Phylogenetic networks are mathematical models that represent evolutionary relationships among species, including both divergence (speciation) and reticulation (hybridization, horizontal gene transfer, introgression) events. Traditional network inference methods become computationally intractable for large datasets (>30 taxa). InPhyNet overcomes this limitation through:

Subset decomposition: Breaking the full taxon set into smaller, non-overlapping subsets
Constraint network inference: Inferring partial networks on each subset using existing methods
Network merging: Combining constraint networks into a comprehensive species network

Repository Structure

condor/: HTCondor cluster configuration files for distributed computing
data/: Simulation results organized by parameter combinations (ntaxa/ngt/ILS/nbp/m/replicate/method)
empirical-study/: Real data analysis on primate datasets
figs/: R scripts for generating publication figures and result visualization
helpers/: Julia utility functions for data simulation, analysis, and plotting
scripts/: Main simulation pipeline scripts and workflow orchestration
software/: External phylogenetic software dependencies (PhyloNet, ASTRAL, IQ-TREE, etc.)
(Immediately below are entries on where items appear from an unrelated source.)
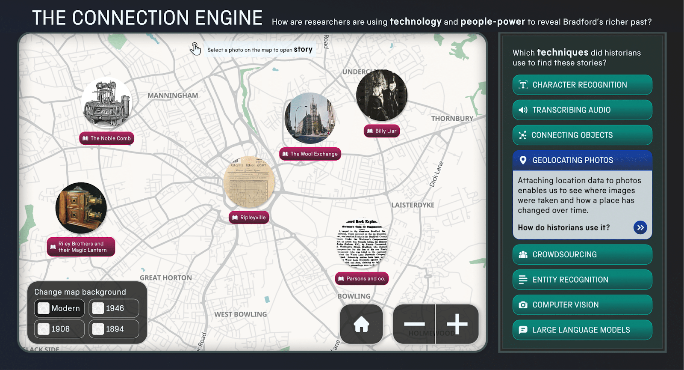The image size is (684, 370).
Task: Collapse the Geolocating Photos panel
Action: pyautogui.click(x=582, y=160)
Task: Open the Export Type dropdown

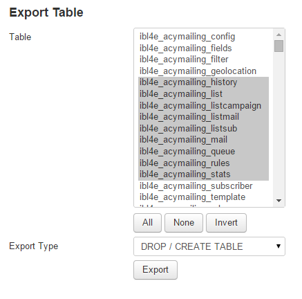Action: (x=209, y=246)
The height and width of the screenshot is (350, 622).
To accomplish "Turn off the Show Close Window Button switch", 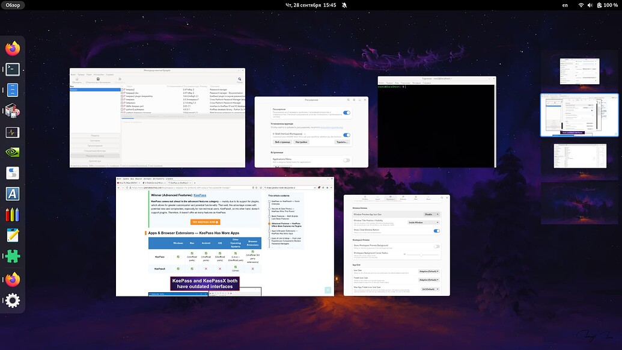I will pos(436,230).
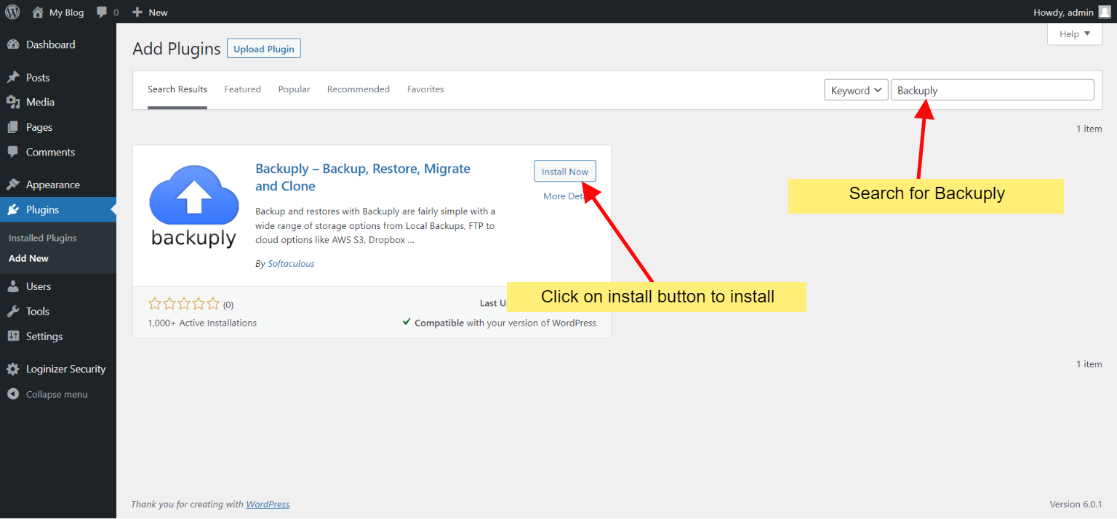The height and width of the screenshot is (519, 1117).
Task: Click the Upload Plugin button
Action: point(263,48)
How to replicate simulations

Below are the set of parameter combinations that are enumerated in the original simulation experiment. To replicate the results of a given parameter combination, run the script scripts/perform_simulation.sh <ntaxa> <ngt> <ILS> <nbp> <m> <rep number> <inference method>. If data already exists from intermediate steps (e.g., estimated gene trees are already present), previous steps will be skipped.

Simulations were performed with SNaQ and PhyloNet simulations being performed on an HT Condor cluster, whereas all Squirrel simulations were performed locally on a single machine. This is because the Squirrel simulations are exceptionally quick to run, whereas the SNaQ and PhyloNet simulations are exceptionally time consuming.

Simulation parameters

[n] Number of taxa in the true network (25, 50, 100, 200)
[ngt] Number of gene trees (100, 1000)
[ils] ILS level (low, high)
[nbp] MSA number of base pairs (100, 1000)
[m] Maximum subset size (only 10 for PhyloNet-ML, 10 and 20 for all other methods)
[r] Replicate number (1-10)
[imethod] Constraint network inference software (SNaQ, PhyloNet-MPL, PhyloNet-ML, Squirrel)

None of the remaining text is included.